How to get followers ids for a user with large number followers with out crossing the api rate limit


#1

Hi all
I am trying to get followers/friends for a given user name,it works fine,however when a we try to get the followers/friends for a user with large number of followers/friends let say 35000 or more than the code breaks,which seems cross the rate limits.Since to get all follower/friend ids we have to make cursored call and number of times we make call depends on the followers/friends count,so I am not sure how we can get the same with our crossing the rate limits. Thanks in advance


#2

What I did was to go through all the returned pages and summing up the amount of follower ids. When I hit the threshold I made the script sleep for 15 minutes and then to continue to the next page after that.

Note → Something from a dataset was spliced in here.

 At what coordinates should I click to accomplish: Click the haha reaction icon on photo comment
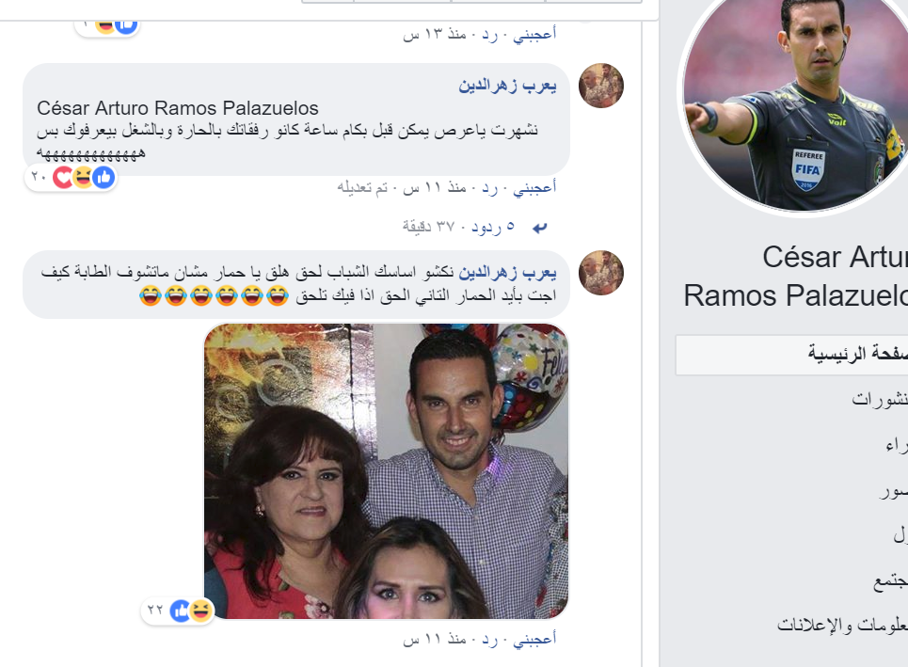point(201,611)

This is pretty bad since it took around 30 minutes to fetch the total of 102k follower ids. However, this number matched exactly what the Twitter analytics page showed :smile:

If anyone knows a better way to do this please let me know.


#3

@drupalopenid You can make the API call by passing the arguments like user_id:123456, cursor=cursor, count=5000
Initialize the cursor to -1 and make a loop like while(cursor != 0) within the loop you you should update the cursor. By the way for how many users you are crawling the friend ids data , because I am also doing the same thing I am also facing some trouble. Which twitter library and what programming language are you using.


#4

@jonataschagas3 I am afraid twitter allows us to extract data at this rate only in order to avoid any abuse to its server. By the way for how many users are you crawling friend ids. I am also doing the same for large number of user ids around 100K users. If you are able to do that then please help me.
Thank you in advance.


#5

@PaulBachu I’m crawling around 100k or more friend ids. I’ve used the same “while (cursor != 0)” approach you are using. I understand that the API rates are meant to avoid abuse, I just wish there were available API calls to pull aggregates such as totals of followers per day, etc. Other public APIs such as Youtube analytics API and Facebook insights API offer aggregated data but with this API we have to “work around”…
I’m using python to pull this data. Since we’re using the same approach, I wonder if there is anything I can help you with?

Cheers


#6

@jonataschagas3 This sounds great. I am also using python and the Twython library for making calls to twitter API. But there occurs a problem to me. I am able to generate friend list of around 70 users only and then this message displays every time Error no 429(Rate Limit exceeded) . I know this is a common error that occurs only when we hit the rate limit (15 calls) in per 15 mins windows. But in my case even after 15 mins the error continues to display. I have no idea why it is happening so. Also how to check the Rate-limit-remaining? I have searched the internet but unable to find valid syntax. If you could please help me. Thanks again for your response.


#7

It’s a rolling 15 minutes so it counts as the first time you’ve made a request.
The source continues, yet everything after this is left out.